The Shell Eco-marathon Americas, April 14-17 in Houston, is an international contest for college and high school students to design and build the most fuel-efficient vehicles.

The Purdue Solar Racing team has won the Eco-marathon's solar-car category the last three years, achieving the equivalent of 4,913 miles per gallon, the most ever recorded at the event. Purdue's team has driven a car called Pulsar since 2008 and unveiled a new car, Celeritas, during an April 1 banquet.

Celeritas will compete in the solar "urban concept" category, which is more difficult than the prototype category Pulsar competed in because vehicles must be designed for practical use on public roads and highways, said Ted Pesyna (pronounced Peseena), president of Purdue Solar Racing.

"It's the team's first four-wheel car in recent years and the first urban concept vehicle," he said. "We've always focused on making vehicles that are optimized for efficiency - very small, slim vehicles that tend to look more like an airfoil than a conventional vehicle. Celeritas is different than any car we have ever designed. Our focus is not only on maximizing efficiency but also usability and aesthetics.
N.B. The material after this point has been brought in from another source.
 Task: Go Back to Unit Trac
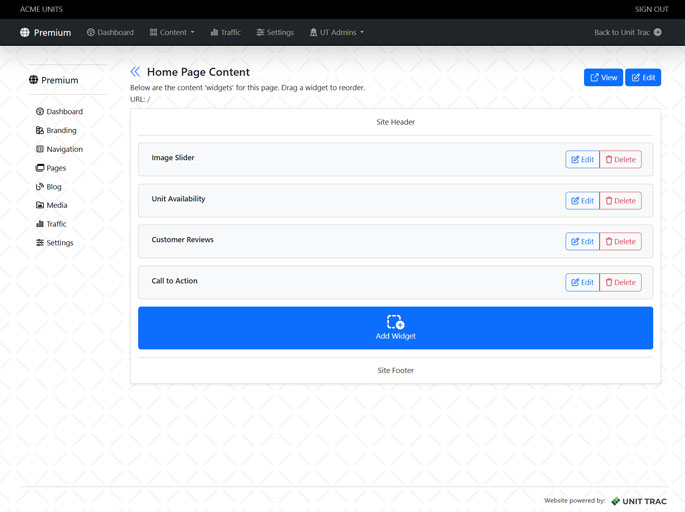[x=627, y=33]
It's a vehicle the consumer could see themselves driving."

The single-seat vehicle has a cruising speed of 30-40 mph and a top speed of about 60 mph.

About 50 undergraduate students are working on the project in teams focusing on the car's carbon-fiber body; the propulsion, braking and suspension systems; as well as critical business, marketing and fundraising functions.

"The car will end up costing about $100,000 to design and build, so the team focuses on marketing and relies heavily on the support of our sponsors," said Pesyna, a mechanical engineering senior from Carmel, Ind.

Major project sponsors are Lockheed Martin Corp.; Exelon Nuclear Corp.; Tyco Electronics; Airtech; Purdue's schools of Mechanical Engineering, Aeronautics and Astronautics, Electrical and Computer Engineering and Materials Engineering; Purdue Libraries; and the Office of the Provost. A list of corporate sponsors is available at http://www.purduesolar.org/sponsors/

The solar-car effort provides valuable experience because it is organized like engineering teams in industry, said Galen King, a Purdue professor of mechanical engineering and an adviser to the group.

"It's really invaluable experience for the students," he said. "They design and build the vehicle, see their mistakes and see what they did well. They also work in a multidisciplinary team-oriented structure much like a corporate environment, where communication is important between various parts of the overall team."

The work is entirely voluntary - the students receive no course credits - and contains an outreach component, with project members giving presentations in public schools and at events throughout the state and across the country.

"You have to give the students high praise for this project," said Purdue Provost Timothy D. Sands. "They handle the demands of a rigorous degree program while pursuing an ambitious solar-car project, all in the interests of learning and career goals."

Purdue students have been designing and building solar cars since 1991 and have completed eight vehicles since then.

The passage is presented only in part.